スズカケ三姉妹 日に日に変化のあるこの季節が好きだ。少し目を離した隙に、新しい芽が出ている。同じことは人間の身にも起こっているにちがいない。ただ、気がつかないだけ。

 前回、年齢で区切ることの愚について書いたが、そういうことをすべてを否定しているわけではない。特に法律に関したことは、年齢や数字の基準なくして成り立たない。
 要は使い分けだ。健康や栄養に関することなど、条件によって個人差が著しいものについては数字で判断するのではなく、一人ひとりに適した対応をするべきだということ。
 春色無高下 花枝自短長(しゅんしょくにこうげなし かしおのずからたんちょうあり)という禅語がある。太陽の光は一様に注がれているのに、同じ場所であっても花のつきかたはそれぞれ違うし枝は短いものもあれば長いものもある。要するに、条件が同じでも、結果はそれぞれだということ。それが個性であり、尊重すべきものだということ。
 戦後、母子健康手帳が導入されたことが諸悪の根源だと小児科医の真弓定夫氏は言う。そのことによって日本人の赤ちゃんの基準が厳然と示されてしまった。母子健康手帳と我が子を比べては、その差に一喜一憂している母親が少なくないが、母子健康手帳の導入は日本人に牛乳を飲ませようというアメリカの政策だったと真弓医師は言っていた。あながち的外れでもないだろう。
 戦後、医療は進歩し(と、いちおうは言われている)、医師の数も増えた。しかし、それ以上に病気は増えている。このことはどう説明できるのか。
 国家財政を逼迫しているのは、医療と年金など福祉に関わるものだ。執行草舟氏は、本来個人の約束事であった「補償」という概念が、社会の制度になった時点で人間の堕落は始まったと指摘している。こちらも慧眼だと思う。私たちは国民皆保険制度や年金制度を「進歩」とみなしているが、果たしてどうだか。

 話はそれてしまったが、言いたいことは、いろんな人がいていいということ。
 子供の頃から、みんなと同じことをするのが嫌いだった私だが、それで良かったと思っている。

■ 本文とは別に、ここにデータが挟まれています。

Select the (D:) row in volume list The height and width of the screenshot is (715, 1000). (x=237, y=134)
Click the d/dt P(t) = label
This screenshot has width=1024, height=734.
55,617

なんら困ったことはない。アドラーの「嫌われる勇気」ではないが、全員から好かれようと思うこと自体、自然の理に反している。
 相変わらず毎日が楽しいし、創業以来29年、病気で仕事を休んだことはない。風邪で高熱を出したこともあるが、完全には休んでいない。休む時は遊びと決めている。
 と言うと、驚かれることが多いが、自然のありように学べば、さほど難しいことではない。